Ma uno stage di 5 giorni dove nessuno si fa male e dove nessuno cerca di farti male anche quando non gli riesce il movimento,è una cosa più unica che rara.

Eppure c'era una commistione di stili, nazioni,elementi e gradi molto eterogenea....
Mi fa pensare molto questa cosa....





GRUPPO.

Per me l'Aikido è fatto per unire.
Una pratica che nasce e muore sul tatami è una pratica fine a sé stessa e per lo più inutile.
Anzi, direi quasi fallimentare.

Un gruppo che lavora insieme per 5 giorni, due volte al giorno, fa Aikido se comincia a cercarsi anche fuori dalla pratica, se sceglie di condividere i momenti di allenamento COME quelli di riposo, se si confronta sul movimento e sulle sensazioni che quel movimento ha lasciato dentro di ognuno.

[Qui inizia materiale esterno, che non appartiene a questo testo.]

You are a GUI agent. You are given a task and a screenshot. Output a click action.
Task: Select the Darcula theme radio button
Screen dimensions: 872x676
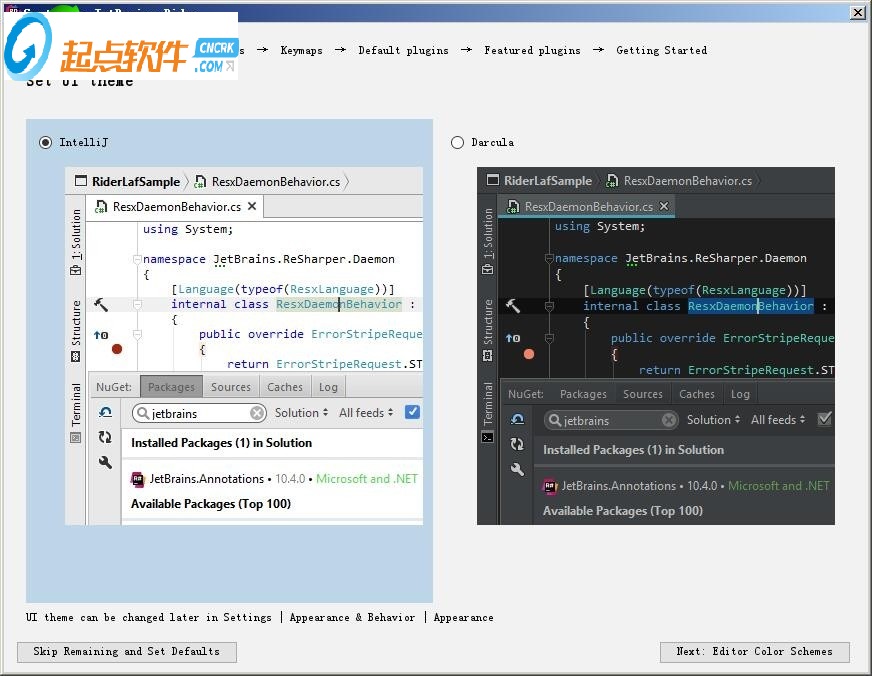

Questo ho visto a Granada.
Ho visto gente arrivare da sola ed uscire in gruppo dal dojo.
Ho visto smarrimento trasformarsi in sorriso.
Ho visto abbracci alla fine delle lezioni.




FAMIGLIA.

Questo è un punto a parte.
Questo riguarda me e basta.
Luis, Elena, i due Rafael, Nieves,Ana, Kike,Wakana, Antonio, Guglielmo e tutti gli altri...
Mi hanno accolto come se fossi uno di loro.
Completamente, senza nessuna riserva.
NESSUNA.
Ed io mi sono sentito parte del Musubi e del loro clan, come se lo fossi sempre stato.
Sento di avere una famiglia, in Granada.
Sento che loro hanno una famiglia a Napoli.
E sento che se uno solo di noi avesse bisogno degli altri, la distanza diventerebbe in un istante microscopica.


3 commenti:

  1. Por lo que pude comprender, estoy de acuerdo, pero es lo que normalmente encuentro en los seminarios adonde voy: buen entrenamiento, respeto y amistad,aunque en este caso habia un gran maestro, uno de los mejores del mundo ahora mismo, gracias
    Carina

    RispondiElimina
  2. Ciao Fabio...
    Ho letto l'articolo e ti faccio il mio inchino...
    Sottolineo solo una cosa...Pratico da molti anni e modestamente trascorsi la maggior parte a fare da uke, ma in circa 150 stage nazionali ed internazionali non ho visto mai nessuno farsi del male e tanto meno io....
    Questo per dire che da noi, (del ki-aikido) pur praticando con ritmo e decisione non è stupore che non accadano diciamo inconvenienti fisici, è regola esattamente il contrario.